معدل انتشار سمنة الأطفال والعوامل المتعلقة بالأبوين في أنقرة، تركيا
محمود يارديم، هلال أوزسيبي، أوزجور أراز ، سارب أونر ، شينج لي، هانده أونلو، أوموت أرسلان، نظمي بيلير، تيري هوانج
الخلاصة
الخلفية: من بين الأمم منخفضة ومتوسطة الدخل، وُجِدَ معدل الانتشار المرتفع لزيادة وزن الأطفال واضطرابات التمثيل الغذائي ذات الصلة بها في بلدان شرق المتوسط وأوروبا الشرقية. وشَهِدَ معدل السمنة زيادة في تركيا، حيث أوضحت البحوث السابقة تفاوتات إقليمية بين البالغين. ومع ذلك، لم يتم الإبلاغ عن معدل انتشار سمنة الأطفال في الفئات الاجتماعية الاقتصادية المختلفة في أكبر المناطق الحضرية بالبلد.
الأهداف: هدفت هذه الدراسة إلى بحث معدل انتشار سمنة الأطفال في عينة عشوائية مُمَثِّلة للسكان ومقسمة إلى شرائح حسب الوضع الاجتماعي والاقتصادي، وذلك باستخدام مقاييس موضوعية لمنسب كتلة الجسم في عاصمة تركيا.
طرق البحث: تم قياس حالة الوزن باستخدام منحنى النمو الخاص بمنظمة الصحة العالمية، وتحليلها حسب الوضع الاجتماعي والاقتصادي ونوع الجنس والعوامل المتعلقة بالأبوين في عينة مُمَثِّلة للسكان تضم 2066 من ثنائيات الآباء-الأطفال. وأُجري اختبار مربع كاي والارتباط المنطقي.
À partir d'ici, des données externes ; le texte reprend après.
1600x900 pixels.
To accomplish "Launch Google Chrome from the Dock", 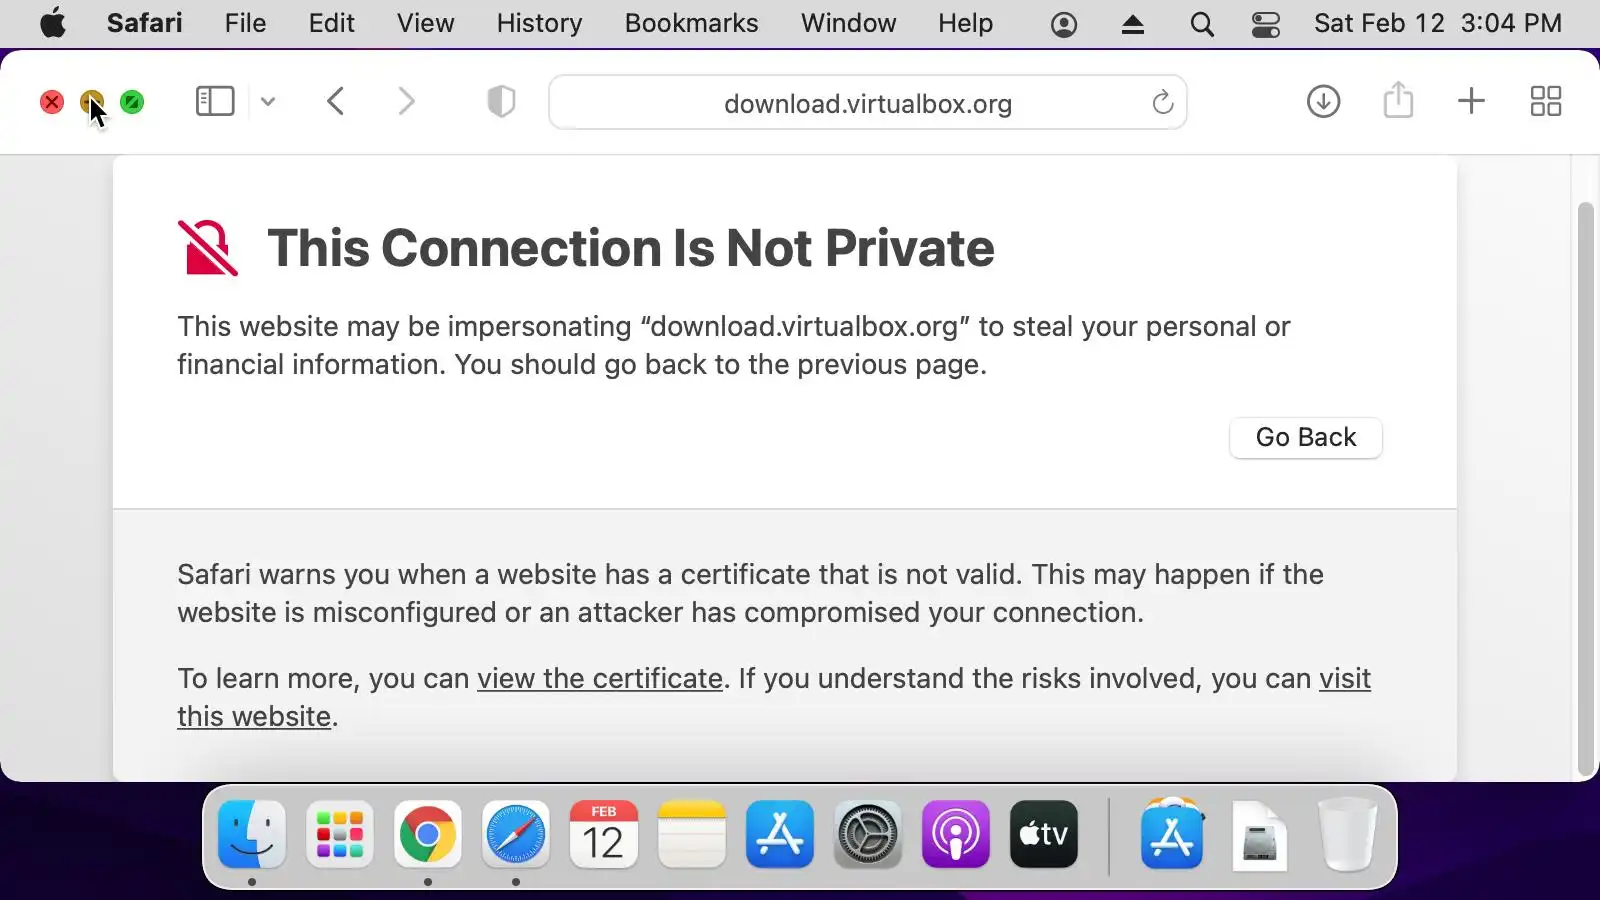I will click(428, 834).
النتائج: بلغت معدلات زيادة الوزن والسمنة 21.2% و14.6% (إجمالاً 35.8%)، ولكن كانت أعلى بكثير في الوضع الاجتماعي والاقتصادي المرتفع (24.5% و18.9%) مقابل الوضع الاجتماعي والاقتصادي المنخفض (20.1% و13.8%) (0.02=P). وكان الفتيان (الذكور) معرضين لخطر الإصابة بالسمنة بشكل أكبر من الفتيات في الوضع الاجتماعي والاقتصادي المرتفع مقابل الوضع الاجتماعي والاقتصادي المنخفض OR=3.0 ؛ 95% CI=1.4-6.5)) مقابلOR=1.7 ؛ 95% CI= 1.2-2.5) ). وأدت زيادة الوزن أو السمنة لدى الأبوين إلى تزايد خطر الإصابة بالسمنة، لا سيّما في الوضع الاجتماعي والاقتصادي المتوسط والمرتفع (OR=6.3 ؛ 95% CI=1.5-26.2).
الاستنتاجات: يعد عدم حصول الأمهات على التعليم العالي أحد عوامل الخطر في الوضع الاجتماعي والاقتصادي المنخفض إلى المتوسط، ولكن ليس في الوضع الاجتماعي والاقتصادي المرتفع. وفي أنقرة، يبدو أن زيادة الوزن والسمنة لدى الأطفال أكثر انتشارًا بمرة ونصف مقارنة بالتقديرات الوطنية. وقد يشير الوضع الاجتماعي والاقتصادي المرتفع إلى تعرض أكبر لبيئة مسببة للسمنة ووجود خطر أكبر للإصابة بالسمنة.